Liz Lea is reworking her show from 2013 about South African anti-apartheid activist and former political prisoner, Ahmed Mohamed Kathrada. The new production will feature a reworked version of her solo from 2013—reworked into three shorter solos—along with appearances by tabla player Bobby Singh; GOLD, Canberra’s mature age dance group; Kathak dancer Shruti Ghosh; and African dance and drumming group, Troupe Olabisi.

Liz Lea in her solo from 'Kathrada 50/25', 2013
Liz Lea in her solo from Kathrada 50/25, 2013. Photo: Lorna Sim

Sadly for dance in Canberra, Lea has not been successful recently in obtaining artsACT funding for her work, so for this new show she has turned to crowd funding to assist with expenses. An online plea (now closed) for funding via Pozible is at this link. It shows excerpts from the 2013 show, including parts of Lea’s solo, and gives a clear picture of the theatrical breadth of the show.

Kathrada poster 2014
Kathrada poster

Kathrada 50/25 (the title is explained in the Pozible footage) in its new guise is at Gorman House Arts Centre, Canberra, on 1 and 2 November 2014 (not 18 and 19 October as originally planned).

  • Rafael Bonachela in the Art Gallery of NSW

I continue to be surprised at the activities of Rafael Bonachela, artistic director of Sydney Dance Company, who has embraced his Australian role with unabashed enthusiasm.

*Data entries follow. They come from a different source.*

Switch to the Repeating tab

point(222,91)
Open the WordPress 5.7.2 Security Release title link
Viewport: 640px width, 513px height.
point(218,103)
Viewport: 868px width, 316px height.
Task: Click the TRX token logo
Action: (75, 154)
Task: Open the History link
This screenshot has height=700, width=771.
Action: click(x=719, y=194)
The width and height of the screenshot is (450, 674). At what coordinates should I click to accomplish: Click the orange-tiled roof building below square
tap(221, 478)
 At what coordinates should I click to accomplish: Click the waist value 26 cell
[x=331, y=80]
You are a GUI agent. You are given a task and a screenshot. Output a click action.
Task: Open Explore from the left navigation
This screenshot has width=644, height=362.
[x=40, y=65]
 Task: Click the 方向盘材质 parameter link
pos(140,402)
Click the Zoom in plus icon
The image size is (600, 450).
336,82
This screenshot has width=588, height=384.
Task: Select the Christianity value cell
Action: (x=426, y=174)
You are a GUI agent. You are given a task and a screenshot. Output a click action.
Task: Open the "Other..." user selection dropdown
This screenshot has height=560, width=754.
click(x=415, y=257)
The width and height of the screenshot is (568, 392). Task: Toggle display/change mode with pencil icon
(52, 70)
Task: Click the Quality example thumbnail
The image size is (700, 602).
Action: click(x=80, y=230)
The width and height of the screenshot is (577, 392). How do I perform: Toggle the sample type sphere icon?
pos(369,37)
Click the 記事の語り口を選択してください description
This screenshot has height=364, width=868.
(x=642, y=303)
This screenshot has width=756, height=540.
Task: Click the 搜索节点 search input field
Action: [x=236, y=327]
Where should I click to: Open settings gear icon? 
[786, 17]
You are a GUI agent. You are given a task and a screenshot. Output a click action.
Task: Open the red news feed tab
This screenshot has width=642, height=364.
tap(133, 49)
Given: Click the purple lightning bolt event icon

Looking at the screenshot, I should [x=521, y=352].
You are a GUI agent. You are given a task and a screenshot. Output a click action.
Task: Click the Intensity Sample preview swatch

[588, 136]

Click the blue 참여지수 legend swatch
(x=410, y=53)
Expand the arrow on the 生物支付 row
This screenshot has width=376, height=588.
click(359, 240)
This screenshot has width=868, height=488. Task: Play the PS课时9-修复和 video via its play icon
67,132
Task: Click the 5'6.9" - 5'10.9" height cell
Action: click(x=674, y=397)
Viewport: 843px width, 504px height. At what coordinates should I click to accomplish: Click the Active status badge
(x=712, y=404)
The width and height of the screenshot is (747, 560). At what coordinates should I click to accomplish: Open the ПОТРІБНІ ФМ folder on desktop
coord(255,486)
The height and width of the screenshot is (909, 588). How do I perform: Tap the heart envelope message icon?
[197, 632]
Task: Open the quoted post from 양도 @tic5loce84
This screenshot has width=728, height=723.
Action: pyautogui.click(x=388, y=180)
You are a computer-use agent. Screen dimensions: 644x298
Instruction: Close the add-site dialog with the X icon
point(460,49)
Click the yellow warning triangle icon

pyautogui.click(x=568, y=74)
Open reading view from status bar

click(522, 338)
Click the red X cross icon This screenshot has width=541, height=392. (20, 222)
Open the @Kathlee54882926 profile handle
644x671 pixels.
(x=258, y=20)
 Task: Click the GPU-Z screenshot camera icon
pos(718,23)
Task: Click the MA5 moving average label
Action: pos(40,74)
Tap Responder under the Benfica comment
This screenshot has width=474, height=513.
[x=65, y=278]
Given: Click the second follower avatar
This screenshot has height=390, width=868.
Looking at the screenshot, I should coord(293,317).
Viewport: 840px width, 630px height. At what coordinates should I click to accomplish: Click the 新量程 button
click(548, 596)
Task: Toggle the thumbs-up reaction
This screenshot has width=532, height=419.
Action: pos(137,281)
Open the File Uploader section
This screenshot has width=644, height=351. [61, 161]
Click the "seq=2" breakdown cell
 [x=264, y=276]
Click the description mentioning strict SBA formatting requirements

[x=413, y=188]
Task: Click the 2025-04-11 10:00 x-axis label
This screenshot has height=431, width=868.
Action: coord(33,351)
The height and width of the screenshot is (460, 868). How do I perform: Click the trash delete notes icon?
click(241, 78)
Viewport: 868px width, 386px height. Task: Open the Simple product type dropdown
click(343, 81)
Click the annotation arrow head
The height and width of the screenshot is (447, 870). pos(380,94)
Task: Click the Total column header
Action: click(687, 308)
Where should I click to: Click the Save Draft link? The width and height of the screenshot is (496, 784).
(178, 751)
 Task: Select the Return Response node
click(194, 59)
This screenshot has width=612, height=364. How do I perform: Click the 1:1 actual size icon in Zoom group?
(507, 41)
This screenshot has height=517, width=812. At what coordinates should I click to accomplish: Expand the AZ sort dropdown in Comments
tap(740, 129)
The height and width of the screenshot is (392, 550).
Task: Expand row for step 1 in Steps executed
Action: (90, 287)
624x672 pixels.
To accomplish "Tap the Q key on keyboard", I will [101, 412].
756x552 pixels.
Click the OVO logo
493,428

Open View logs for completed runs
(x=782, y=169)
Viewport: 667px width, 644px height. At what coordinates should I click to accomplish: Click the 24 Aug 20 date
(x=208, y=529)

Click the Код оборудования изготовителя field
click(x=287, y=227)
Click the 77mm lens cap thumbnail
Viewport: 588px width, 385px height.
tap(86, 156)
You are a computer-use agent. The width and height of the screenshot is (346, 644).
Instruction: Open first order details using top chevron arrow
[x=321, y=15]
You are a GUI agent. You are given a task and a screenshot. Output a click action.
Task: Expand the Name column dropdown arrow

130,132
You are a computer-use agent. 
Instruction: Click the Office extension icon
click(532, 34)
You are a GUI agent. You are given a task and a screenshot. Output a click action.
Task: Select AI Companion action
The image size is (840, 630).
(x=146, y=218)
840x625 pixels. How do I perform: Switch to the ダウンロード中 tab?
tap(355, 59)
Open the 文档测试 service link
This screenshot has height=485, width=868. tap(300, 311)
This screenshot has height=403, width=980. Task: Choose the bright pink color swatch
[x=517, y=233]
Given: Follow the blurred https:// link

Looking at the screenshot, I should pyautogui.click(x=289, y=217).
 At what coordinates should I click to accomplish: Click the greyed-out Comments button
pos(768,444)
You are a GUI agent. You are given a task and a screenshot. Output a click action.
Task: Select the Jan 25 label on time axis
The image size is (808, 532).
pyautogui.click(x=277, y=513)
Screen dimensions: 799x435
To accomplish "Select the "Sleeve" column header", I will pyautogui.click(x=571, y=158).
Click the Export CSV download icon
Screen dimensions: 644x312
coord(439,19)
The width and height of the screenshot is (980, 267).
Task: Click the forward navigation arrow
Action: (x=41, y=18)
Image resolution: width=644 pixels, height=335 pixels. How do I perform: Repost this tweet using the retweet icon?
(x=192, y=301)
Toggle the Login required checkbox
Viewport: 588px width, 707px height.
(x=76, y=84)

He and composer Nick Wales are being interviewed tomorrow (1 October) by Tom Tilley of Triple J on the inspiration they draw from poetry in the creation of their work, specifically Bonachela’s piece Louder than Words. It is part of the celebrity event series at the Art Gallery of New South Wales.

  • Press for September 2014 [Online links to press articles in The Canberra Times prior to 2015 are no longer available]

An American dream. Program article for the Australian tour by American Ballet Theatre.

‘Dance feast on the cards with two tours next year.’ Preview of 2015
Canberra seasons by the Australian Ballet and Sydney Dance Company, The Canberra Times, 20 September 2014, ARTS p. 21.